The Odessa Express: Across Ukraine by Train in a Time of War

I don’t have much, just a backpack and bulletproof vest. I’m probably mistaken for one of the thousands of foreign fighters pouring into Ukraine to fight the Russians.

Ukrainians at the Lviv train station platform March 20, 2022. AP/Bernat Armangue

ODESSA, Ukraine — Few go south to Odessa from Lviv these days. Rather than heading to the country’s largest port and toward Russian forces, most choose to go the opposite direction.

Some journalists and television reporters have spent the entire war within the confines of Lviv. They wonder how the war is getting on in other places — precisely why I wanted to go to Odessa.

Odessa is Ukraine’s largest Black Sea port and, beside occupied Crimea, the most important prize on the Black Sea. Without a car, and with all flights in Ukraine grounded, the only way to get there is by overnight sleeper train.

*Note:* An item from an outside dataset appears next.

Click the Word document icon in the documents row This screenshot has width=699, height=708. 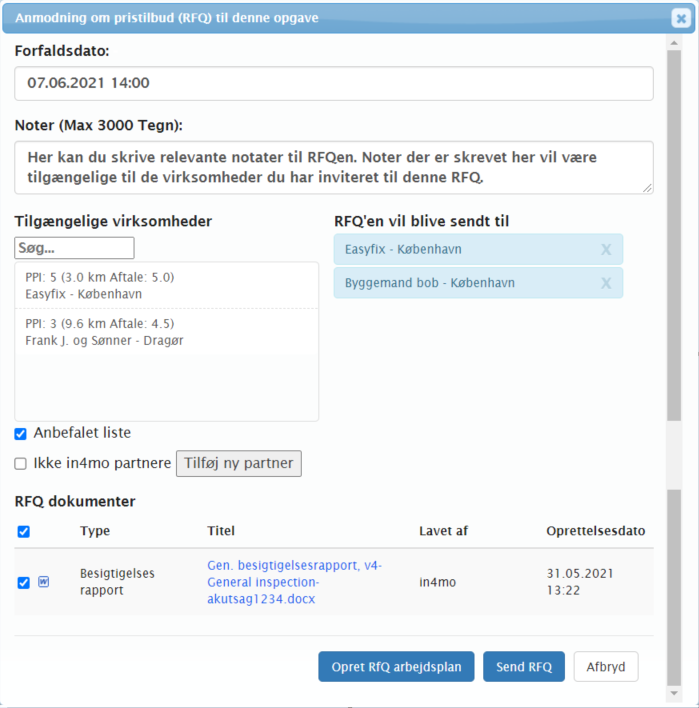tap(43, 581)
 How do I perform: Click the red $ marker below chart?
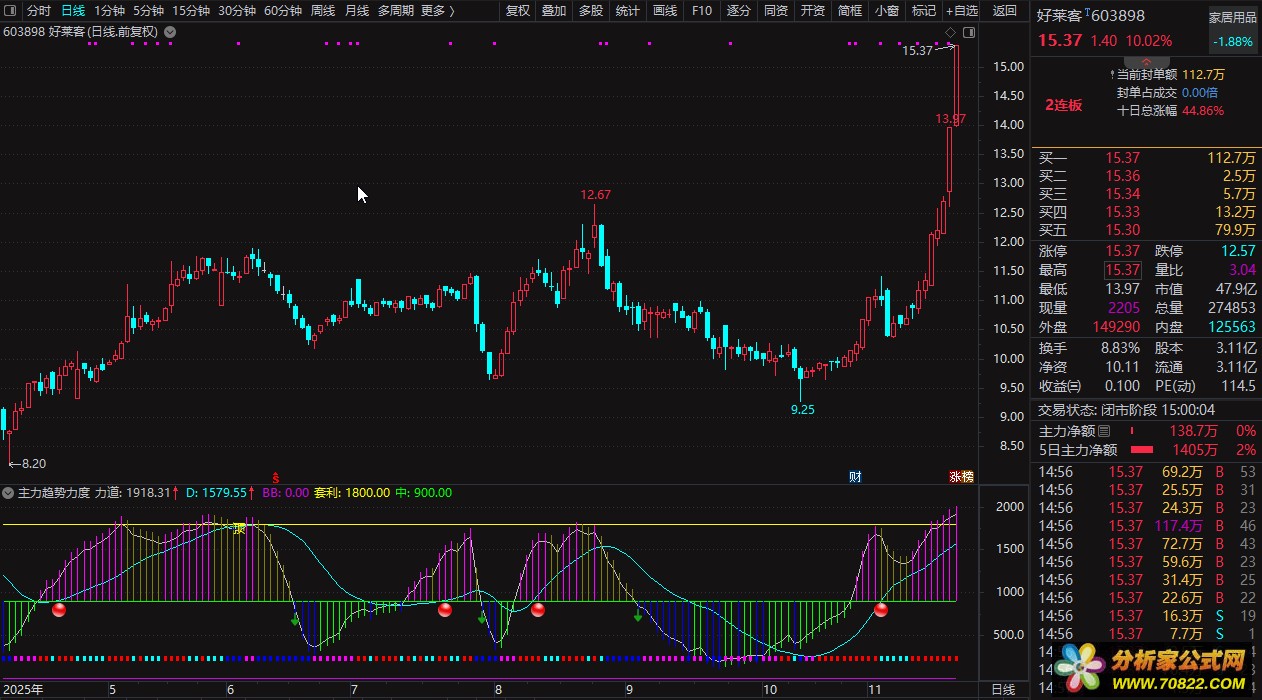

It’s about 450 miles, or roughly the distance of a roundtrip between Washington, D.C., and New York City.

For reasons unknown, I’m unable to buy an electronic ticket from Ukrainian Railways, the country’s state-owned rail transport company. With the help of a few pointed fingers, I’m able to buy a paper ticket a half-hour before departure.

Inexplicably, that ticket I buy in person at the ticket office is cheaper than Ukraine Railways’ digital offering.

In contrast to the dense throngs of people at the Lviv train station most days, there are just a few handfuls of people clutching bags and squinting sleepily at a small and dimly lit timetable.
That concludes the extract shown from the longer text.